Aitech has been commissioned to develop and produce the crew interface system computer and displays used to physically control and maneuver the capsule. The new subsystem, consisting of a display computer, pilot and copilot displays and keypads, gives the space crew reliable, precision control of the craft using the pilots’ rotational and translational hand controllers.
Doug Patterson, VP, military & aerospace business sector of Aitech, noted, “Being a part of this next generation of manned spacecraft is a testament to the reliable products and services we have been proud to deliver for over three decades. In space, there is no room for error, a philosophy we share in every system and board we deliver.”
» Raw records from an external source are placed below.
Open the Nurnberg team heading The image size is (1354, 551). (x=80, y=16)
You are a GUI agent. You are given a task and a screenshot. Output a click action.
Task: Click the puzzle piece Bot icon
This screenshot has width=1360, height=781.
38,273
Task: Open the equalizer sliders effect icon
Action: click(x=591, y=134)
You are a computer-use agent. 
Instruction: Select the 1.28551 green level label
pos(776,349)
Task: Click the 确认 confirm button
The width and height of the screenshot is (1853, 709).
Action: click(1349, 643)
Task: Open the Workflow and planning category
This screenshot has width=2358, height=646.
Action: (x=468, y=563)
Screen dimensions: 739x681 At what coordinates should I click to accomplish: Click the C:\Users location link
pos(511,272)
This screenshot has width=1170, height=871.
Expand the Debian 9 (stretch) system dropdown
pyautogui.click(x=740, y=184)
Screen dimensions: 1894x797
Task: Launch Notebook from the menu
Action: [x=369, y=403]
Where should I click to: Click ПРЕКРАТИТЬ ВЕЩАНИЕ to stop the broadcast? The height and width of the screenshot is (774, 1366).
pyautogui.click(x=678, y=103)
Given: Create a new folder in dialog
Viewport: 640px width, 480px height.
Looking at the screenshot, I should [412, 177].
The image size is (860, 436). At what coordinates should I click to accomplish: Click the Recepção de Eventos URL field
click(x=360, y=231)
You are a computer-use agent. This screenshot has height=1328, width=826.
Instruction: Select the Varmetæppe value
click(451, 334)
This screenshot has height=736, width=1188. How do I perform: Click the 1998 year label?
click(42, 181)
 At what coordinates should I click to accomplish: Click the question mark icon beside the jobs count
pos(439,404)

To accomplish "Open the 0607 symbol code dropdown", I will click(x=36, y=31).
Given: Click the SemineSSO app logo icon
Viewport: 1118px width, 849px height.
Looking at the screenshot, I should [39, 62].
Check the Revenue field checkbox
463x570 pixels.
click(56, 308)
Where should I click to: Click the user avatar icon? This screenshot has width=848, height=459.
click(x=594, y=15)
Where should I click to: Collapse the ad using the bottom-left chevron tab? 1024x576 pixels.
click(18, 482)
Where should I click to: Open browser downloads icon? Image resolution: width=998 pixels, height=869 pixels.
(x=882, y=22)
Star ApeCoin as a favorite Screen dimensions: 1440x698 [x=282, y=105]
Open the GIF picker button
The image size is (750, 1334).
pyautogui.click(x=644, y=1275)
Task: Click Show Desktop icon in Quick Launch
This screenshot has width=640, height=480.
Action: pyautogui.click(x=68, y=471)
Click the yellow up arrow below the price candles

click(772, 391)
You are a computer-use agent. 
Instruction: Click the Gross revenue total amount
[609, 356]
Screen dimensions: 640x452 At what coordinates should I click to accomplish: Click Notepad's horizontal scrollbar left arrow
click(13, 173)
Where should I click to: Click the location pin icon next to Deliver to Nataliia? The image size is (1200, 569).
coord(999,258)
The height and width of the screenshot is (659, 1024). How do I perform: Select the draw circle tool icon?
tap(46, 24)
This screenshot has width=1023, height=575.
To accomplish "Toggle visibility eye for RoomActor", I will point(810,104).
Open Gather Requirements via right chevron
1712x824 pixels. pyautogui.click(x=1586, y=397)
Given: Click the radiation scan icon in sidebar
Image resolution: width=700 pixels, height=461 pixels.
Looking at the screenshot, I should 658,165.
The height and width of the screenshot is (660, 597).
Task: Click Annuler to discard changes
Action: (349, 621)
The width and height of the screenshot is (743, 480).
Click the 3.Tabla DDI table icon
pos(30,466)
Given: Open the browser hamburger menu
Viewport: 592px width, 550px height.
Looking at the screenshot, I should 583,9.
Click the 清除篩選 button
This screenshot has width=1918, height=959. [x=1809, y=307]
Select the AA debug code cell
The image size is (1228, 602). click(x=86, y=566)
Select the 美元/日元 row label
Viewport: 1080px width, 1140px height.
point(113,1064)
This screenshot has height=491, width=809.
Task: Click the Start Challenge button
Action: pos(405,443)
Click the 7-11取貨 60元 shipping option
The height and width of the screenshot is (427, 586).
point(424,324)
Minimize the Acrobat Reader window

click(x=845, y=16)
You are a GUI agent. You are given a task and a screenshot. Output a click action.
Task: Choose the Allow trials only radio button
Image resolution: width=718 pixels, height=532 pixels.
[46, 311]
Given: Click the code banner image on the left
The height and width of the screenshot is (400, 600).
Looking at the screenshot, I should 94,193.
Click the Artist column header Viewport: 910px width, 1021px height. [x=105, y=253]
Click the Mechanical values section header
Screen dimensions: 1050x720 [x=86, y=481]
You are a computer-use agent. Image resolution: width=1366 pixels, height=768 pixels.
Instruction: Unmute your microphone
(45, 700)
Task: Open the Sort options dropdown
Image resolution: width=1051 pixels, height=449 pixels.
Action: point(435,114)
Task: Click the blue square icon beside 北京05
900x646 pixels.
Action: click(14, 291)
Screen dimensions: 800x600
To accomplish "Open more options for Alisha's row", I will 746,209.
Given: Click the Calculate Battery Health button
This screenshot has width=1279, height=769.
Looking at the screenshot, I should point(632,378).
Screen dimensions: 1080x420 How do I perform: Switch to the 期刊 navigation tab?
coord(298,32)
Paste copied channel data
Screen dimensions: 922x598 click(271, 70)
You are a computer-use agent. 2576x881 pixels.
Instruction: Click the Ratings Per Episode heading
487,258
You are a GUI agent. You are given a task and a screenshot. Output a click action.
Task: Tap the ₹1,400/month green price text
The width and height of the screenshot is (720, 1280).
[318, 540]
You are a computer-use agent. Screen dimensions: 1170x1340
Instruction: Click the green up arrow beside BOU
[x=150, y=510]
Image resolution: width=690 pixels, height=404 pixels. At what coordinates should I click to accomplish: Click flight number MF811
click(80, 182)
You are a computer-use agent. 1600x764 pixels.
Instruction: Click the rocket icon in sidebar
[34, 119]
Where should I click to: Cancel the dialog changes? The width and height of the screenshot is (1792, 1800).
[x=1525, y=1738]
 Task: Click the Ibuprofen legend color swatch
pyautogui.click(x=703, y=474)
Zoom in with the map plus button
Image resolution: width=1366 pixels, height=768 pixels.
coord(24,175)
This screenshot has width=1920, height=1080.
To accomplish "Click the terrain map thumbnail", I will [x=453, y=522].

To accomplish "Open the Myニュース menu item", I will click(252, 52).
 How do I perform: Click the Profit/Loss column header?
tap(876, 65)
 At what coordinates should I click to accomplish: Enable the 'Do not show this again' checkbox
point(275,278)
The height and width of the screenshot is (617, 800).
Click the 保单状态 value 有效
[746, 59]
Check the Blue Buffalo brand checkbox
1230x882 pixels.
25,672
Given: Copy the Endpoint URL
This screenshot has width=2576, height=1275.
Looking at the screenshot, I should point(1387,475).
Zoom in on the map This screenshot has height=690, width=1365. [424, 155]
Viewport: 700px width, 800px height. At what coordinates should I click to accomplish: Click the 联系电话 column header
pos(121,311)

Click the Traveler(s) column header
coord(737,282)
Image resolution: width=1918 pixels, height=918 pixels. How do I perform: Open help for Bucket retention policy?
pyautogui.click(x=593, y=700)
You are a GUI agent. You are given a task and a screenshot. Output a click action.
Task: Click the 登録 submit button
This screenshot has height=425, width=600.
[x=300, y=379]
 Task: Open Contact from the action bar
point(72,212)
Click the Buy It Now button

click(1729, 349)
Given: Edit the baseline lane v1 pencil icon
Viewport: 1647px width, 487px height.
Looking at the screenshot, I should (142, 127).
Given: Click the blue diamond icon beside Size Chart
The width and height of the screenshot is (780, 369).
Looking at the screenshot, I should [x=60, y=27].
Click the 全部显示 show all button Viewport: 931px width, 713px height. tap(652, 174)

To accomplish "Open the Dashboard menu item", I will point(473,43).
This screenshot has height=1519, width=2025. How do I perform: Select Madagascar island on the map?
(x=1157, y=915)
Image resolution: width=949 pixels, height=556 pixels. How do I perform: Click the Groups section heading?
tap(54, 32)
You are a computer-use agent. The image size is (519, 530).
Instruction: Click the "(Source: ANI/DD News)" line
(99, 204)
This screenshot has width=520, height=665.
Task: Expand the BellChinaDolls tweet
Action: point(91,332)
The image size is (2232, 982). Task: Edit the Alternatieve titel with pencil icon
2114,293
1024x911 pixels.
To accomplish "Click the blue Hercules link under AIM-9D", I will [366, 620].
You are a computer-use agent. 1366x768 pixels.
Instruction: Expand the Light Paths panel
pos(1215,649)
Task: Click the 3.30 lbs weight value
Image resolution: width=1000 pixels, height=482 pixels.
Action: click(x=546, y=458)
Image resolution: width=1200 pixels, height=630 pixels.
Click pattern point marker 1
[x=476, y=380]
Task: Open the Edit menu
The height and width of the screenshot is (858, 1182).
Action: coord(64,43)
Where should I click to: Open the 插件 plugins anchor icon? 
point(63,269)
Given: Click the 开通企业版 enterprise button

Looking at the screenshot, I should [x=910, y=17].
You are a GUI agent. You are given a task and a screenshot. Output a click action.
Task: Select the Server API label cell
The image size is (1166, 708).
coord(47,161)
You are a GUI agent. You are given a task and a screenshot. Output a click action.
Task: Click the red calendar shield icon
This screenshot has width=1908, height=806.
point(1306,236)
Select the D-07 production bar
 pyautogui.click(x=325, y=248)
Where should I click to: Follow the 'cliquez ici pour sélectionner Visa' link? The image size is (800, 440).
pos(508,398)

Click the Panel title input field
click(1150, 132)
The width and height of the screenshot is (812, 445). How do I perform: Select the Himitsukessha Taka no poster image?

Boeing’s CST-100 is being developed as part of NASA’s Commercial Crew Program, which aims to resume U.S.-based flights to space by 2017. The CST-100 will transport up to seven passengers or a mix of crew and cargo to the ISS and other low-Earth orbit destinations.
Under the Commercial Crew Transportation Capability (CCtCap) phase of the program, Boeing will build three CST-100s at its Kennedy Space Center facility in Florida. The spacecraft will undergo a pad-abort test, an unmanned flight test and, ultimately, the first crewed flight to the ISS in 2017.
Earlier this year, Boeing recently completed the first two milestones in the CCtCap phase: the Certification Baseline Review (CBR) and Ground System Critical Design Review (CDR).
CBR completion allows construction of system hardware, such as the spacecraft and United Launch Alliance (ULA) launch vehicle adaptor, to begin. It also keeps the effort for achieving human-rated certification of the vehicle and ULA Atlas V rocket on track.
The Ground System CDR evaluates all the ground operations and systems, mission operation systems, facilities, training systems, including mock-ups and trainers, and the control center.